The Texas Supreme Court, on June 20, 2014, issued its highly anticipated opinion in Ritchie v. Rupe, 2014 Tex. LEXIS 500 (Tex. 2014). Ritchie involved a claim by a minority shareholder in a closely held corporation under the Texas receivership statute, seeking to force the majority shareholders to buy-out the minority shareholder’s interest in the corporation.

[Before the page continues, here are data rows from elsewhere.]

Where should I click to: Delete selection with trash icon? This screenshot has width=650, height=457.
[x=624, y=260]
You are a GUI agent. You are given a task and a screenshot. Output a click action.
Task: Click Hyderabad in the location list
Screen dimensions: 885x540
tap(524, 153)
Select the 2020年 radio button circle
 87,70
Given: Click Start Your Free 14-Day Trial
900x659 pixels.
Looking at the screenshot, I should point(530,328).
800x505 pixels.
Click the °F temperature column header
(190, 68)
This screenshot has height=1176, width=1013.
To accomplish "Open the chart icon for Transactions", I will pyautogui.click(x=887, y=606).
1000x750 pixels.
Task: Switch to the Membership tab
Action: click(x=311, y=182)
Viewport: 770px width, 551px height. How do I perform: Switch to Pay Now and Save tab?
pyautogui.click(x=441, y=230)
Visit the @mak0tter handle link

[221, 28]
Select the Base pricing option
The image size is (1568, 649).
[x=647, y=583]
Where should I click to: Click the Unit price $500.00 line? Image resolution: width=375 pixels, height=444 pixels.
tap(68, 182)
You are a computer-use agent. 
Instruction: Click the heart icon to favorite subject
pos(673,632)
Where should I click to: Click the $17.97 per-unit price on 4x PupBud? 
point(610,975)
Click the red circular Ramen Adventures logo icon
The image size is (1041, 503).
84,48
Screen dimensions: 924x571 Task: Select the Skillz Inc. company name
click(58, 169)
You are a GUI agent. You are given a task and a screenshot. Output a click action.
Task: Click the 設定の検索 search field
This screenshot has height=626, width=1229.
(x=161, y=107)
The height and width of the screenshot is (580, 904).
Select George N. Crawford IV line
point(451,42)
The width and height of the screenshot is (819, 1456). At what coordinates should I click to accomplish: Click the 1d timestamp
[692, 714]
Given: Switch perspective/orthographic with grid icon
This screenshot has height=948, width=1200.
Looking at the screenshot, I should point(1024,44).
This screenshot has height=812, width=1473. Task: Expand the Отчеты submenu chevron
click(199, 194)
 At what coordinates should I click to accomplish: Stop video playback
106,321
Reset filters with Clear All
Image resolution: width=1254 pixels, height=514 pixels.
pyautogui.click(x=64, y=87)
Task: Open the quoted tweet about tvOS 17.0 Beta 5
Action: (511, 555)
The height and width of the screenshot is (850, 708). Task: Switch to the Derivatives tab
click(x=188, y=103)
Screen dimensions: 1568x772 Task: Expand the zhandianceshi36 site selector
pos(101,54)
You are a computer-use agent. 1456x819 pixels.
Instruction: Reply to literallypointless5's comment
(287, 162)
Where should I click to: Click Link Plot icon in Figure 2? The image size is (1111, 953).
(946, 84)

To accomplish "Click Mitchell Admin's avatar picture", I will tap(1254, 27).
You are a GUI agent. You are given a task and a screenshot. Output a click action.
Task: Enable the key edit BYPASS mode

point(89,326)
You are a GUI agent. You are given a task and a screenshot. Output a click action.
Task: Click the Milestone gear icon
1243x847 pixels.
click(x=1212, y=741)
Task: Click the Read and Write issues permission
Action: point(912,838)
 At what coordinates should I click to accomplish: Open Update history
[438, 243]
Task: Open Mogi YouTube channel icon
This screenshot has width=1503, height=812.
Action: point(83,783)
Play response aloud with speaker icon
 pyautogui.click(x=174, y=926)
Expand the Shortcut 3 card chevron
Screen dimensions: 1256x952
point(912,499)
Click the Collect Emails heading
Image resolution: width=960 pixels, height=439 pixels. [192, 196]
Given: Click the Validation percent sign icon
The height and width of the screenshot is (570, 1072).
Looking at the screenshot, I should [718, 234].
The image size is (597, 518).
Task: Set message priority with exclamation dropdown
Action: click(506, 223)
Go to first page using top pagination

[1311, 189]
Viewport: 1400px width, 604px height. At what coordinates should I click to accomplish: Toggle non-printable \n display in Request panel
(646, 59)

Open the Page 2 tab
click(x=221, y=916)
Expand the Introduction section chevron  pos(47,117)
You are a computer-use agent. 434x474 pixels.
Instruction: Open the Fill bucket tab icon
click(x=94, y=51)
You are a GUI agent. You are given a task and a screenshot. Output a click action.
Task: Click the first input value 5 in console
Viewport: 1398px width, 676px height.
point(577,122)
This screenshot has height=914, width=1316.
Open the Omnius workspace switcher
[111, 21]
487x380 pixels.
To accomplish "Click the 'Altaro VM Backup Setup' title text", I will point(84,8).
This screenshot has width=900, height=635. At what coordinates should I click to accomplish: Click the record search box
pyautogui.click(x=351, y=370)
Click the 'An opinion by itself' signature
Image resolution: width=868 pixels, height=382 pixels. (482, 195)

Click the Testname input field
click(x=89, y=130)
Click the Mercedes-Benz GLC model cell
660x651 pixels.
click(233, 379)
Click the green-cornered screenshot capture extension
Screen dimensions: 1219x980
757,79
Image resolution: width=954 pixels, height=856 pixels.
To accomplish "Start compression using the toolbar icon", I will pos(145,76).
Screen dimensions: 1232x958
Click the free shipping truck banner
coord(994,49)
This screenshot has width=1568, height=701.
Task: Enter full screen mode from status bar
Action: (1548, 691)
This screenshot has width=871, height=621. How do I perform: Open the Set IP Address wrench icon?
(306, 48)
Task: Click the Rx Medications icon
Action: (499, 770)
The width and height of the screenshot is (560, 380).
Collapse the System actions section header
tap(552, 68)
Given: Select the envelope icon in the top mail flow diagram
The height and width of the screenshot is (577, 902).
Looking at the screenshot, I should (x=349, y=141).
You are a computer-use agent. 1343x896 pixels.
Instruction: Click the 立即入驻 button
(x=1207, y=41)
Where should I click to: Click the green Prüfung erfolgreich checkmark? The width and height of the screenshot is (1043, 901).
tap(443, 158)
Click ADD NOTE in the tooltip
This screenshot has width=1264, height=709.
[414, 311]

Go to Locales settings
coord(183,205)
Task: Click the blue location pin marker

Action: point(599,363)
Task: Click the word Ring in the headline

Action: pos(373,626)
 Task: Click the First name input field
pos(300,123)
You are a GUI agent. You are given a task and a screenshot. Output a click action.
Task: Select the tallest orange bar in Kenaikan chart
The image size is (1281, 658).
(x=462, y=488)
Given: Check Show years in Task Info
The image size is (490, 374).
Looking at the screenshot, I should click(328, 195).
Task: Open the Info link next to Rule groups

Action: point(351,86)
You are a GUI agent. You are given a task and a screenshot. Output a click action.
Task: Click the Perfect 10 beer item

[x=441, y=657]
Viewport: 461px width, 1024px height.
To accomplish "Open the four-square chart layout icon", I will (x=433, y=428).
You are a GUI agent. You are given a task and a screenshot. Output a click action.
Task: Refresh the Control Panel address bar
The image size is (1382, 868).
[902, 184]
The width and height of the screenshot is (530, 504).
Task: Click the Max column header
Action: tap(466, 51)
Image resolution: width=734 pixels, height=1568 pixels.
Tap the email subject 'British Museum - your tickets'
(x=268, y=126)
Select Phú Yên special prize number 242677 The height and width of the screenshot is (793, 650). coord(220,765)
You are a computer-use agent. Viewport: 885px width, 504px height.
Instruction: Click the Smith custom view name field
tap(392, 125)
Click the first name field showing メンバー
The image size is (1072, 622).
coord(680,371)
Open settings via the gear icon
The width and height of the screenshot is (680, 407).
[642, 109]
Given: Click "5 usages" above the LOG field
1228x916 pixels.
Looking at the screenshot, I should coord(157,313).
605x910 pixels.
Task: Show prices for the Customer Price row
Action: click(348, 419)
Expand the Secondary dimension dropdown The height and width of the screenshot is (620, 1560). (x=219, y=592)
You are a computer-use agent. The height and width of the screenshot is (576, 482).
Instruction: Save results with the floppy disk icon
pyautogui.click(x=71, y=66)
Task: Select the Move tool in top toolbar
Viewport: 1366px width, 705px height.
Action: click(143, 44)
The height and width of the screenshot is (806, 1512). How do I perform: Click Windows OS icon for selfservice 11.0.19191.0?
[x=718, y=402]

The Texas Supreme Court, in a decision that curtails the rights and remedies of minority shareholders in closely held companies, rejected the minority shareholder’s claim, holding as follows:
• “Oppression” by a majority shareholder under the receivership statute will only be found if the majority shareholder acts with the intent of harming the minority shareholder’s interest and also harms the corporation itself;
• The Texas receivership statute only allows a judge to appoint a rehabilitative receiver, to the exclusion of all other remedies; and
• Texas does not recognize a common law tort for shareholder oppression
Ritchie effectively eliminates legal protections that minority shareholders enjoy in most other jurisdictions. Accordingly, in the wake of Ritchie, a minority shareholder in a closely held Texas corporation must take great care in negotiating and drafting a robust shareholder agreement to govern their rights and remedies in the event that disputes arise.